### TASK INPUT
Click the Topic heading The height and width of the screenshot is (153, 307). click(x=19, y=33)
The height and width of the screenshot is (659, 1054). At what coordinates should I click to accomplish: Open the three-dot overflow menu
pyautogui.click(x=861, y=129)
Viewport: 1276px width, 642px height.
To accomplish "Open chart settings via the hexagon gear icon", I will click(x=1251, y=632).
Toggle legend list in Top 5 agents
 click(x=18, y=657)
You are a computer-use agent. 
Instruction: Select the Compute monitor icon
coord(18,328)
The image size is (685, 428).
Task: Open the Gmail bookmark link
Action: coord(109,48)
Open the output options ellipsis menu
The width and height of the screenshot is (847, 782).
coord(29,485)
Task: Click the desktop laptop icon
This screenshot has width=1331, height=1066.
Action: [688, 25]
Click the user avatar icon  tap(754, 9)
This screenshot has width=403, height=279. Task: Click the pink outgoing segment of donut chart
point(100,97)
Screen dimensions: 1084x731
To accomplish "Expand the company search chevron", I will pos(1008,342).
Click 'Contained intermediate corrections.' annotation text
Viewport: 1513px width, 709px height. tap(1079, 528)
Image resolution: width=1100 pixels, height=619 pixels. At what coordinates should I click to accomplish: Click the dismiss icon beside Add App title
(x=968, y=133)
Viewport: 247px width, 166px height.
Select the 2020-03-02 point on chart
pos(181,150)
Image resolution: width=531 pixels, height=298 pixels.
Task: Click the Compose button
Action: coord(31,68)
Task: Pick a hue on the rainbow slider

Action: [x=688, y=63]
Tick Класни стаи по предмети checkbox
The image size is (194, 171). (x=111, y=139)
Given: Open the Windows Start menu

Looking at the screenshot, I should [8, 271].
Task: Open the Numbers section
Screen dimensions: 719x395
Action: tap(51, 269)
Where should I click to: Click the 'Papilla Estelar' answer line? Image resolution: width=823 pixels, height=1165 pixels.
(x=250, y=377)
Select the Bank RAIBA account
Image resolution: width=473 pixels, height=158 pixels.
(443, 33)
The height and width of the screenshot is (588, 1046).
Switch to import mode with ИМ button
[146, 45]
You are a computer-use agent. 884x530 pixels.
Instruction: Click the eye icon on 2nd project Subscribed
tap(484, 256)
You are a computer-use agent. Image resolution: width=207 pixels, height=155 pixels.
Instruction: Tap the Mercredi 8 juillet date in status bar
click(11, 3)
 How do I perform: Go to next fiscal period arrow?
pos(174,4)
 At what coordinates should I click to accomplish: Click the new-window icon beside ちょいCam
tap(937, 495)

### WHAT IS EXPECTED
Could you transcribe the entries above word for word, from the line with "Switch to import mode with ИМ button" down to the line with "You are a computer-use agent. Image", keeping both?

### RESULT OF THE TASK
Switch to import mode with ИМ button
[146, 45]
You are a computer-use agent. 884x530 pixels.
Instruction: Click the eye icon on 2nd project Subscribed
tap(484, 256)
You are a computer-use agent. Image resolution: width=207 pixels, height=155 pixels.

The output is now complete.